Assignment: Reproduce the lines from the one containing "Locate an element on the screen. The" through the one containing "Image resolution: width=1100", both included, and nothing else.

━━ Information

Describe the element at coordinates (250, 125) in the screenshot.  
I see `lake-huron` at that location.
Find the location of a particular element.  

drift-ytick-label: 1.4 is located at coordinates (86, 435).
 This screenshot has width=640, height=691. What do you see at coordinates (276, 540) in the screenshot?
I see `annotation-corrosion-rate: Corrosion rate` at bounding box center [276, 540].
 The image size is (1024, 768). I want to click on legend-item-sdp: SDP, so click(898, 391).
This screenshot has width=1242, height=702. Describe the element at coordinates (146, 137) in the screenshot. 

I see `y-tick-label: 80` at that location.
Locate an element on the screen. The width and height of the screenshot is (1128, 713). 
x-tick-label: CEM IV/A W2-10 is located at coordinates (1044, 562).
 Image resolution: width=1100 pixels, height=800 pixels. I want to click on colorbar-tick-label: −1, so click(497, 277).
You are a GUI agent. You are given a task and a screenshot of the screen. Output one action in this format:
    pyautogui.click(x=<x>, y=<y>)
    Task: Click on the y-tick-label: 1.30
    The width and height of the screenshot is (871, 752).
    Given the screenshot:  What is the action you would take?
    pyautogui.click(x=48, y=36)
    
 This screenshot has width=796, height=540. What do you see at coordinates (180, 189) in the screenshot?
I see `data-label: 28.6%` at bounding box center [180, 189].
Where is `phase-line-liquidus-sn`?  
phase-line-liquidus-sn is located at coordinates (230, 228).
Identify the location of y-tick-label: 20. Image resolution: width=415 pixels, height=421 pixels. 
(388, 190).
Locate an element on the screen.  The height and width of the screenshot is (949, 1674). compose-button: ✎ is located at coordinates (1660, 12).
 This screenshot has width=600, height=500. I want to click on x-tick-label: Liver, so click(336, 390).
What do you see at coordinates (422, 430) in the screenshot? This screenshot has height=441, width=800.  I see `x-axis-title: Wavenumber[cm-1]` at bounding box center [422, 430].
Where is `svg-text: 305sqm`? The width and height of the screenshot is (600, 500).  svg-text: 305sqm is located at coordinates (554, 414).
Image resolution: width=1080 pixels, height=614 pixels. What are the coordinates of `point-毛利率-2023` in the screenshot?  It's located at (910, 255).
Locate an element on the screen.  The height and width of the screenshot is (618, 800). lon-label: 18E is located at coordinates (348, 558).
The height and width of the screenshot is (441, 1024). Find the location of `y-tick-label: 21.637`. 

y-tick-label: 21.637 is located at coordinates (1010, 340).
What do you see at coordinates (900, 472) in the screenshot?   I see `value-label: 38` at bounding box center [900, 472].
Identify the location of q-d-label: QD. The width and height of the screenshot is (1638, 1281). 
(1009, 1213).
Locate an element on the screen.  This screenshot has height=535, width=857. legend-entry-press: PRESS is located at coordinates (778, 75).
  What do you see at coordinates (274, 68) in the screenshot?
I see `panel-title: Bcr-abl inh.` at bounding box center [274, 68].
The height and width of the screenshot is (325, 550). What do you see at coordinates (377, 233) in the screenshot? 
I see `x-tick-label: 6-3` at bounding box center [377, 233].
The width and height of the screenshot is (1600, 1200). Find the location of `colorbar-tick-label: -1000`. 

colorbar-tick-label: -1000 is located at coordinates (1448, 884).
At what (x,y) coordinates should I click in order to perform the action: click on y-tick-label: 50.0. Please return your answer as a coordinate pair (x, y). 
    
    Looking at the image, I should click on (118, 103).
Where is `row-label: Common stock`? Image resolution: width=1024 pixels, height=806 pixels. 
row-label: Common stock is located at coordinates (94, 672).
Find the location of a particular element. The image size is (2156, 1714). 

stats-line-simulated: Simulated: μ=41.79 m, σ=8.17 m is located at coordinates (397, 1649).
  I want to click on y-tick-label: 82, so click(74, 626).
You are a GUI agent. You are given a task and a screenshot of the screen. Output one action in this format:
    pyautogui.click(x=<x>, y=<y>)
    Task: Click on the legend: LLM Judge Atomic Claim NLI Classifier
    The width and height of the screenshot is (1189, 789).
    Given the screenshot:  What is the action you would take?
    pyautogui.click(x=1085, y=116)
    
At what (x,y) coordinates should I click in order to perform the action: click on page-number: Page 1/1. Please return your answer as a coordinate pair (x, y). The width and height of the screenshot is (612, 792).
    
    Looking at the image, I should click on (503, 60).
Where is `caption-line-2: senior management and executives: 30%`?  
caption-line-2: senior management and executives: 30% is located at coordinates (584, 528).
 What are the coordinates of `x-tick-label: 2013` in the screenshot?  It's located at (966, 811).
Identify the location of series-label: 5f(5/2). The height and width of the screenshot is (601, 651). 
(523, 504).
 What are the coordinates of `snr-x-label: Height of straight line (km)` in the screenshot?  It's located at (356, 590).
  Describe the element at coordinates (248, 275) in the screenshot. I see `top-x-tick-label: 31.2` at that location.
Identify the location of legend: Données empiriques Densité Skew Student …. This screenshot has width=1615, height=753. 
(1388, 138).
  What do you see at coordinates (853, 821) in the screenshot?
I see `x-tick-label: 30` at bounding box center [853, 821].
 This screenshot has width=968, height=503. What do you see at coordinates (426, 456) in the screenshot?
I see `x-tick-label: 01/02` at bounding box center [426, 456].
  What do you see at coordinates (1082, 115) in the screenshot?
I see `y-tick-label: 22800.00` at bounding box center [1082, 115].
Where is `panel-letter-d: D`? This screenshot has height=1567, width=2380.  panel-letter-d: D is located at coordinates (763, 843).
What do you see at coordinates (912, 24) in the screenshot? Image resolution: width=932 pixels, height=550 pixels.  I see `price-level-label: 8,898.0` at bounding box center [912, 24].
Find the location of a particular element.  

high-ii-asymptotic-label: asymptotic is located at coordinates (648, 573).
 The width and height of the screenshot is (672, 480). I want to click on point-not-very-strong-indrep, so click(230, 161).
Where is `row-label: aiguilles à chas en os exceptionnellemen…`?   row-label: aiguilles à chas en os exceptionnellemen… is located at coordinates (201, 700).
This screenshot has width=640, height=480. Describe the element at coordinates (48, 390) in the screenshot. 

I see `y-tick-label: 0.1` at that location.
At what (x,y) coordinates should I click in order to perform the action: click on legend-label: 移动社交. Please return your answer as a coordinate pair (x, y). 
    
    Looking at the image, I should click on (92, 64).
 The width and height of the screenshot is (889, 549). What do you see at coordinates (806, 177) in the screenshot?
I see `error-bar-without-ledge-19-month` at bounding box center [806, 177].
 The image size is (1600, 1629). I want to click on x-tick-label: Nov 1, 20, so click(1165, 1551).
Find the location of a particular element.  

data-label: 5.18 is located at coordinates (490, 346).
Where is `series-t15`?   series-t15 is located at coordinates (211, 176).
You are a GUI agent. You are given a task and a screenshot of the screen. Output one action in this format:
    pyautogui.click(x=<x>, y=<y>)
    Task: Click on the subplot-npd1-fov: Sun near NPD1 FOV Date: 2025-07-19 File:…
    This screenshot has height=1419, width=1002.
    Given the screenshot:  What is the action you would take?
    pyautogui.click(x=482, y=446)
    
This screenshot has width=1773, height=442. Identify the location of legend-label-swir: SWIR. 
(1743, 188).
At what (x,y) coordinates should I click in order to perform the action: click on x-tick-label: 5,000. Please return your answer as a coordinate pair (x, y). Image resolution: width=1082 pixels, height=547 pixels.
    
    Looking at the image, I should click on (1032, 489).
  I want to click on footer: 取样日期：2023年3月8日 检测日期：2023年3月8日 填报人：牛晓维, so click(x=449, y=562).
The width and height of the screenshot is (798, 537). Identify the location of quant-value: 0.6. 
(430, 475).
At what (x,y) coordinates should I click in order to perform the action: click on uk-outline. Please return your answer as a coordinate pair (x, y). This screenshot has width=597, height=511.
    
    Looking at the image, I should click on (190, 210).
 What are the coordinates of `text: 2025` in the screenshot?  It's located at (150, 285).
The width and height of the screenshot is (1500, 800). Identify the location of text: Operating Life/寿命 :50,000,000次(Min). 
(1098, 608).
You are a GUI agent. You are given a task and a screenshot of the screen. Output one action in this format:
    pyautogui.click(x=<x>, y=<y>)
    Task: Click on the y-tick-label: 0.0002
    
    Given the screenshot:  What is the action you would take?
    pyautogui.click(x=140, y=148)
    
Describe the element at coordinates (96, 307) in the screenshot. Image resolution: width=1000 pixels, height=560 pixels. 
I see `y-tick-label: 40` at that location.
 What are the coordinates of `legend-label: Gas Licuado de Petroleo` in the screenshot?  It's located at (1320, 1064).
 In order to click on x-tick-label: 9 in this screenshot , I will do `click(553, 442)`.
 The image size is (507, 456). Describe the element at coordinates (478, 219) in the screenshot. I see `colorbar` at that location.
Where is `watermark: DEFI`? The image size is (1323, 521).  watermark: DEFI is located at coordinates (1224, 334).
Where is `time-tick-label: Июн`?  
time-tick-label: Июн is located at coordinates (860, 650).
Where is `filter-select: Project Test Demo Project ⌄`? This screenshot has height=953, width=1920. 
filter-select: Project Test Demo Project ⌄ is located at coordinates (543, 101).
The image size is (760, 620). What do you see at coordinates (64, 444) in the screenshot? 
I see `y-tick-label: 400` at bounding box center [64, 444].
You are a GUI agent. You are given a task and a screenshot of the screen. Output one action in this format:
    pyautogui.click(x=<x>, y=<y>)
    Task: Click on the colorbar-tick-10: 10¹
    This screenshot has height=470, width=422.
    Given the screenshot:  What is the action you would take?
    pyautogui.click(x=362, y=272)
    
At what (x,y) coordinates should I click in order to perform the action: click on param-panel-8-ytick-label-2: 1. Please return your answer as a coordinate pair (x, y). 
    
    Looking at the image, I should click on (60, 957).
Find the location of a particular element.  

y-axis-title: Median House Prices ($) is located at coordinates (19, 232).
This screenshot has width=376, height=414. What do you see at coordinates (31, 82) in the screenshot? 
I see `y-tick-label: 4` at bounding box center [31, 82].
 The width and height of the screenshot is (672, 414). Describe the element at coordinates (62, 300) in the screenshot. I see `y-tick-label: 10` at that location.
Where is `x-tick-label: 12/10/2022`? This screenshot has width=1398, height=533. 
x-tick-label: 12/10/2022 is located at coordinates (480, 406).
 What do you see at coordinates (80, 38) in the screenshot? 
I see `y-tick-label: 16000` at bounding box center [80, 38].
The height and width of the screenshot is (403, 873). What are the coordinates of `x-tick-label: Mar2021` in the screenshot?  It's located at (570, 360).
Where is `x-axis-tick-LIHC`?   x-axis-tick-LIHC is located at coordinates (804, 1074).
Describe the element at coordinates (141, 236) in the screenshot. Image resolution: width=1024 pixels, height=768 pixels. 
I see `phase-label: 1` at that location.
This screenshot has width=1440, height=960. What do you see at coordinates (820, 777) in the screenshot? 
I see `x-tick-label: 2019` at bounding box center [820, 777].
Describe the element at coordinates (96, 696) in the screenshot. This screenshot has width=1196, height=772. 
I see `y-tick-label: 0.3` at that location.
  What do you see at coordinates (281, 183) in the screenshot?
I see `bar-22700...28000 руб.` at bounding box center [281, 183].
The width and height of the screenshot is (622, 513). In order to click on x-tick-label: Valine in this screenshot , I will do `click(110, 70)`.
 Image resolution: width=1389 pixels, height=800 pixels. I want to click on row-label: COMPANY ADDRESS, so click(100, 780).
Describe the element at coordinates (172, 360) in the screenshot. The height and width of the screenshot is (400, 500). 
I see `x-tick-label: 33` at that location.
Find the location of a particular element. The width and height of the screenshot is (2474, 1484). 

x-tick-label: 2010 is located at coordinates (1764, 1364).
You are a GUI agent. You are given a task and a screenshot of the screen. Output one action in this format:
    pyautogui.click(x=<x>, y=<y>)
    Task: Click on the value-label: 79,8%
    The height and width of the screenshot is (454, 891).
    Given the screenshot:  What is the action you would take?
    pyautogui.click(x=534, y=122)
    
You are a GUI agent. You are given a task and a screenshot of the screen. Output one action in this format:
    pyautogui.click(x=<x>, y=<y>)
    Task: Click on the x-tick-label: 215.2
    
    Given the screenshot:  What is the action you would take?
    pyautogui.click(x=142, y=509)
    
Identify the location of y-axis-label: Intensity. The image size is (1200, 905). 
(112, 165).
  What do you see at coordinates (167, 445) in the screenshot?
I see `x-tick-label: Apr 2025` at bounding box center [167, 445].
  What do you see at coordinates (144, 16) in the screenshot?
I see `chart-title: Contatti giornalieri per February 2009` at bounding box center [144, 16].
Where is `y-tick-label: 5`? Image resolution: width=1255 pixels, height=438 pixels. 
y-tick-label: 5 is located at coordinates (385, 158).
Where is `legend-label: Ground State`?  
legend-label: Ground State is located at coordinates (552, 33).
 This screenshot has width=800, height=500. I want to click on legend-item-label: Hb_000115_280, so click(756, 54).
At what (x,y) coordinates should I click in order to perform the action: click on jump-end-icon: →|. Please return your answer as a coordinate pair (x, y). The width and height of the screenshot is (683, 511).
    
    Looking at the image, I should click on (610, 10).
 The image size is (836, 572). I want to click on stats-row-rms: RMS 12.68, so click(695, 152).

━━━━

Exercise solution:
Locate an element on the screen. The width and height of the screenshot is (1128, 713). 
x-tick-label: CEM IV/A W2-10 is located at coordinates (1044, 562).
 Image resolution: width=1100 pixels, height=800 pixels. I want to click on colorbar-tick-label: −1, so click(497, 277).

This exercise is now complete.